■ **What you should do**:
Duplicate the following listing line for line, with no changes.
[start]
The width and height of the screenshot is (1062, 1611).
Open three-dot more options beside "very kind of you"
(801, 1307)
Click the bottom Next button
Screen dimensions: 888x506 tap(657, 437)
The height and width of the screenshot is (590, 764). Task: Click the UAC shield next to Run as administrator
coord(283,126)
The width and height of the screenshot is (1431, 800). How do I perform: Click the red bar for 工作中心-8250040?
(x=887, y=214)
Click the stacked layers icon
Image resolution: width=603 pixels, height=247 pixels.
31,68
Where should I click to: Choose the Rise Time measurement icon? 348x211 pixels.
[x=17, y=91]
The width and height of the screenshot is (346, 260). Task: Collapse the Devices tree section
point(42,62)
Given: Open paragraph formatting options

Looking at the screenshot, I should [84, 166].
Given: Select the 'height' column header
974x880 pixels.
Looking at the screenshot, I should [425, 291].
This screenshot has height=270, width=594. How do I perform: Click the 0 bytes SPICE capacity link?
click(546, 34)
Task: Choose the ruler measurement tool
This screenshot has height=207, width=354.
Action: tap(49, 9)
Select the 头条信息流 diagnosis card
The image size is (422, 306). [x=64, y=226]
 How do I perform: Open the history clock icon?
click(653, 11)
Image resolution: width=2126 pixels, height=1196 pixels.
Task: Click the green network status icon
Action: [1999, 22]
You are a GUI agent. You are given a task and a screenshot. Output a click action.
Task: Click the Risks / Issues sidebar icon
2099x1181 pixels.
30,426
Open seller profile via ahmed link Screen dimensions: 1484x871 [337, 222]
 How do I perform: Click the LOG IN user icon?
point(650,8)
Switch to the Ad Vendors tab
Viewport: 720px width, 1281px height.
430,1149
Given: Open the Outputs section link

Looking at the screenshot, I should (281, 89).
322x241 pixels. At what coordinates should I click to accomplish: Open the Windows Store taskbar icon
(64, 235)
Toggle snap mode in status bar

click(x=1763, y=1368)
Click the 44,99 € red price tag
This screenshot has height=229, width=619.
[end]
■ **Output for this task**:
The width and height of the screenshot is (1062, 1611).
Open three-dot more options beside "very kind of you"
(801, 1307)
Click the bottom Next button
Screen dimensions: 888x506 tap(657, 437)
The height and width of the screenshot is (590, 764). Task: Click the UAC shield next to Run as administrator
coord(283,126)
The width and height of the screenshot is (1431, 800). How do I perform: Click the red bar for 工作中心-8250040?
(x=887, y=214)
Click the stacked layers icon
Image resolution: width=603 pixels, height=247 pixels.
31,68
Where should I click to: Choose the Rise Time measurement icon? 348x211 pixels.
[x=17, y=91]
The width and height of the screenshot is (346, 260). Task: Collapse the Devices tree section
point(42,62)
Given: Open paragraph formatting options

Looking at the screenshot, I should [84, 166].
Given: Select the 'height' column header
974x880 pixels.
Looking at the screenshot, I should [425, 291].
This screenshot has height=270, width=594. How do I perform: Click the 0 bytes SPICE capacity link?
click(546, 34)
Task: Choose the ruler measurement tool
This screenshot has height=207, width=354.
Action: tap(49, 9)
Select the 头条信息流 diagnosis card
The image size is (422, 306). [x=64, y=226]
 How do I perform: Open the history clock icon?
click(653, 11)
Image resolution: width=2126 pixels, height=1196 pixels.
Task: Click the green network status icon
Action: [1999, 22]
You are a GUI agent. You are given a task and a screenshot. Output a click action.
Task: Click the Risks / Issues sidebar icon
2099x1181 pixels.
30,426
Open seller profile via ahmed link Screen dimensions: 1484x871 [337, 222]
 How do I perform: Click the LOG IN user icon?
point(650,8)
Switch to the Ad Vendors tab
Viewport: 720px width, 1281px height.
430,1149
Given: Open the Outputs section link

Looking at the screenshot, I should (281, 89).
322x241 pixels. At what coordinates should I click to accomplish: Open the Windows Store taskbar icon
(64, 235)
Toggle snap mode in status bar

click(x=1763, y=1368)
Click the 44,99 € red price tag
This screenshot has height=229, width=619.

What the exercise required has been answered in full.